_Directions for this task_
The listing that follows is to be output in full and without change.

Records to process below:

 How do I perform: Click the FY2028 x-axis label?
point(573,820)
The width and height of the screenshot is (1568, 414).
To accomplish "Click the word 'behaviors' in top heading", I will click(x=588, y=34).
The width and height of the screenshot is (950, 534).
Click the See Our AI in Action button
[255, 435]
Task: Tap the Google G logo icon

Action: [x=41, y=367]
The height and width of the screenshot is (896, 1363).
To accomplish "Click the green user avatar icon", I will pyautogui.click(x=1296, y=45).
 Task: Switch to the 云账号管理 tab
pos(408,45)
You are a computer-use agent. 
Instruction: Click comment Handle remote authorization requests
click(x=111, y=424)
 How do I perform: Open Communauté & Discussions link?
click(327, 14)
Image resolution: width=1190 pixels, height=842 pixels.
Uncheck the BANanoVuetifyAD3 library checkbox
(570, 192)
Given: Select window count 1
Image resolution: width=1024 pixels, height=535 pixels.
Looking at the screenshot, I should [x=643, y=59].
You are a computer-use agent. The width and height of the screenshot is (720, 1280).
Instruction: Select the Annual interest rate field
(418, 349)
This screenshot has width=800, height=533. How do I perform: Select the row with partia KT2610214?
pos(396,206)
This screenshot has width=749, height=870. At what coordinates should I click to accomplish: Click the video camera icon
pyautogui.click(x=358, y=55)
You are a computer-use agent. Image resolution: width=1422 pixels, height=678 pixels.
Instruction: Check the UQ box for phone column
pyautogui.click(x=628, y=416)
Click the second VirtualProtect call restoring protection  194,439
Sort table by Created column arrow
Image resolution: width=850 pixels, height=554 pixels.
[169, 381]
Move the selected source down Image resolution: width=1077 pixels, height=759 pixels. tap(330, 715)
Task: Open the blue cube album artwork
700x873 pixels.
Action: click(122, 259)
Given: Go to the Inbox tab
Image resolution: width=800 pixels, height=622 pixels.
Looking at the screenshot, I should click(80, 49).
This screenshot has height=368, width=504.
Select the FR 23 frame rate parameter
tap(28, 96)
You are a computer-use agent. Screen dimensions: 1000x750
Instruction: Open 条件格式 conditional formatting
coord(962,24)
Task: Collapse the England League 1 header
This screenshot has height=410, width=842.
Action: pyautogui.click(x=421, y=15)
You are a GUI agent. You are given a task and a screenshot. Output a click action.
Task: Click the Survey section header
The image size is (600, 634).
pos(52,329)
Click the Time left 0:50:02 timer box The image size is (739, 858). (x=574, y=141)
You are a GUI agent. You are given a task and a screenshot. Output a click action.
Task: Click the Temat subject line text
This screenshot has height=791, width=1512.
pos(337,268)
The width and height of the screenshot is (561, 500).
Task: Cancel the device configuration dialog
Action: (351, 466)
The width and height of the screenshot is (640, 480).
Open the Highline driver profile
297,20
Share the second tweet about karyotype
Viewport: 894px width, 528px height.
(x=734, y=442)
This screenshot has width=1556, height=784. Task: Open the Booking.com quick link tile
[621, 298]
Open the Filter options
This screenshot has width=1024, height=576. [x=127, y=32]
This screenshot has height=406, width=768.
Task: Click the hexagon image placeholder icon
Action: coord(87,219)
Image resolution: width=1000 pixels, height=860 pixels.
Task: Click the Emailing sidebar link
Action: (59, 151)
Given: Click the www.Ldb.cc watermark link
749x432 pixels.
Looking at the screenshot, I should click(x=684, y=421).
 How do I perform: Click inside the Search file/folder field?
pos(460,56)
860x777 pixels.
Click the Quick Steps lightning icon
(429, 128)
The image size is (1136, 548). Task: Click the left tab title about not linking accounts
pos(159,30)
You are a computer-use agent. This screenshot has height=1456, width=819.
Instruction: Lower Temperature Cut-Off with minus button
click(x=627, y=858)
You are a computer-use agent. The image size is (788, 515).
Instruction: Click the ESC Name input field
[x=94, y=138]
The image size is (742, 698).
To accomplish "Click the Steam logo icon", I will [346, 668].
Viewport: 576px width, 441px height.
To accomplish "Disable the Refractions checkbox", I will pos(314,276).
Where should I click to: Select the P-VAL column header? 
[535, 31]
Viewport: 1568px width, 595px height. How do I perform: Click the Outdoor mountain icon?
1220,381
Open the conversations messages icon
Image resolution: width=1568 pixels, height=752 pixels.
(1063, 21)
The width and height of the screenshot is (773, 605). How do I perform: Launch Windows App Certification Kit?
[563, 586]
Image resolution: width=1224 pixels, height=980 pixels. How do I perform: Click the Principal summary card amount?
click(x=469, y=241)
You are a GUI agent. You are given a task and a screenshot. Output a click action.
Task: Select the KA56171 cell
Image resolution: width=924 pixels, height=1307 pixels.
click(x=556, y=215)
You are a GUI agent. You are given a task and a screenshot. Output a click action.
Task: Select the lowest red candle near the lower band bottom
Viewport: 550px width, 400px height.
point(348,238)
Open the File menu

End of Records to process.

_Written answer_
 How do I perform: Click the FY2028 x-axis label?
point(573,820)
The width and height of the screenshot is (1568, 414).
To accomplish "Click the word 'behaviors' in top heading", I will click(x=588, y=34).
The width and height of the screenshot is (950, 534).
Click the See Our AI in Action button
[255, 435]
Task: Tap the Google G logo icon

Action: [x=41, y=367]
The height and width of the screenshot is (896, 1363).
To accomplish "Click the green user avatar icon", I will pyautogui.click(x=1296, y=45).
 Task: Switch to the 云账号管理 tab
pos(408,45)
You are a computer-use agent. 
Instruction: Click comment Handle remote authorization requests
click(x=111, y=424)
 How do I perform: Open Communauté & Discussions link?
click(327, 14)
Image resolution: width=1190 pixels, height=842 pixels.
Uncheck the BANanoVuetifyAD3 library checkbox
(570, 192)
Given: Select window count 1
Image resolution: width=1024 pixels, height=535 pixels.
Looking at the screenshot, I should [x=643, y=59].
You are a computer-use agent. The width and height of the screenshot is (720, 1280).
Instruction: Select the Annual interest rate field
(418, 349)
This screenshot has width=800, height=533. How do I perform: Select the row with partia KT2610214?
pos(396,206)
This screenshot has width=749, height=870. At what coordinates should I click to accomplish: Click the video camera icon
pyautogui.click(x=358, y=55)
You are a computer-use agent. Image resolution: width=1422 pixels, height=678 pixels.
Instruction: Check the UQ box for phone column
pyautogui.click(x=628, y=416)
Click the second VirtualProtect call restoring protection  194,439
Sort table by Created column arrow
Image resolution: width=850 pixels, height=554 pixels.
[169, 381]
Move the selected source down Image resolution: width=1077 pixels, height=759 pixels. tap(330, 715)
Task: Open the blue cube album artwork
700x873 pixels.
Action: click(122, 259)
Given: Go to the Inbox tab
Image resolution: width=800 pixels, height=622 pixels.
Looking at the screenshot, I should click(80, 49).
This screenshot has height=368, width=504.
Select the FR 23 frame rate parameter
tap(28, 96)
You are a computer-use agent. Screen dimensions: 1000x750
Instruction: Open 条件格式 conditional formatting
coord(962,24)
Task: Collapse the England League 1 header
This screenshot has height=410, width=842.
Action: pyautogui.click(x=421, y=15)
You are a GUI agent. You are given a task and a screenshot. Output a click action.
Task: Click the Survey section header
The image size is (600, 634).
pos(52,329)
Click the Time left 0:50:02 timer box The image size is (739, 858). (x=574, y=141)
You are a GUI agent. You are given a task and a screenshot. Output a click action.
Task: Click the Temat subject line text
This screenshot has height=791, width=1512.
pos(337,268)
The width and height of the screenshot is (561, 500).
Task: Cancel the device configuration dialog
Action: (351, 466)
The width and height of the screenshot is (640, 480).
Open the Highline driver profile
297,20
Share the second tweet about karyotype
Viewport: 894px width, 528px height.
(x=734, y=442)
This screenshot has width=1556, height=784. Task: Open the Booking.com quick link tile
[621, 298]
Open the Filter options
This screenshot has width=1024, height=576. [x=127, y=32]
This screenshot has height=406, width=768.
Task: Click the hexagon image placeholder icon
Action: coord(87,219)
Image resolution: width=1000 pixels, height=860 pixels.
Task: Click the Emailing sidebar link
Action: (59, 151)
Given: Click the www.Ldb.cc watermark link
749x432 pixels.
Looking at the screenshot, I should click(x=684, y=421).
 How do I perform: Click inside the Search file/folder field?
pos(460,56)
860x777 pixels.
Click the Quick Steps lightning icon
(429, 128)
The image size is (1136, 548). Task: Click the left tab title about not linking accounts
pos(159,30)
You are a computer-use agent. This screenshot has height=1456, width=819.
Instruction: Lower Temperature Cut-Off with minus button
click(x=627, y=858)
You are a computer-use agent. The image size is (788, 515).
Instruction: Click the ESC Name input field
[x=94, y=138]
The image size is (742, 698).
To accomplish "Click the Steam logo icon", I will [346, 668].
Viewport: 576px width, 441px height.
To accomplish "Disable the Refractions checkbox", I will pos(314,276).
Where should I click to: Select the P-VAL column header? 
[535, 31]
Viewport: 1568px width, 595px height. How do I perform: Click the Outdoor mountain icon?
1220,381
Open the conversations messages icon
Image resolution: width=1568 pixels, height=752 pixels.
(1063, 21)
The width and height of the screenshot is (773, 605). How do I perform: Launch Windows App Certification Kit?
[563, 586]
Image resolution: width=1224 pixels, height=980 pixels. How do I perform: Click the Principal summary card amount?
click(x=469, y=241)
You are a GUI agent. You are given a task and a screenshot. Output a click action.
Task: Select the KA56171 cell
Image resolution: width=924 pixels, height=1307 pixels.
click(x=556, y=215)
You are a GUI agent. You are given a task and a screenshot. Output a click action.
Task: Select the lowest red candle near the lower band bottom
Viewport: 550px width, 400px height.
point(348,238)
Open the File menu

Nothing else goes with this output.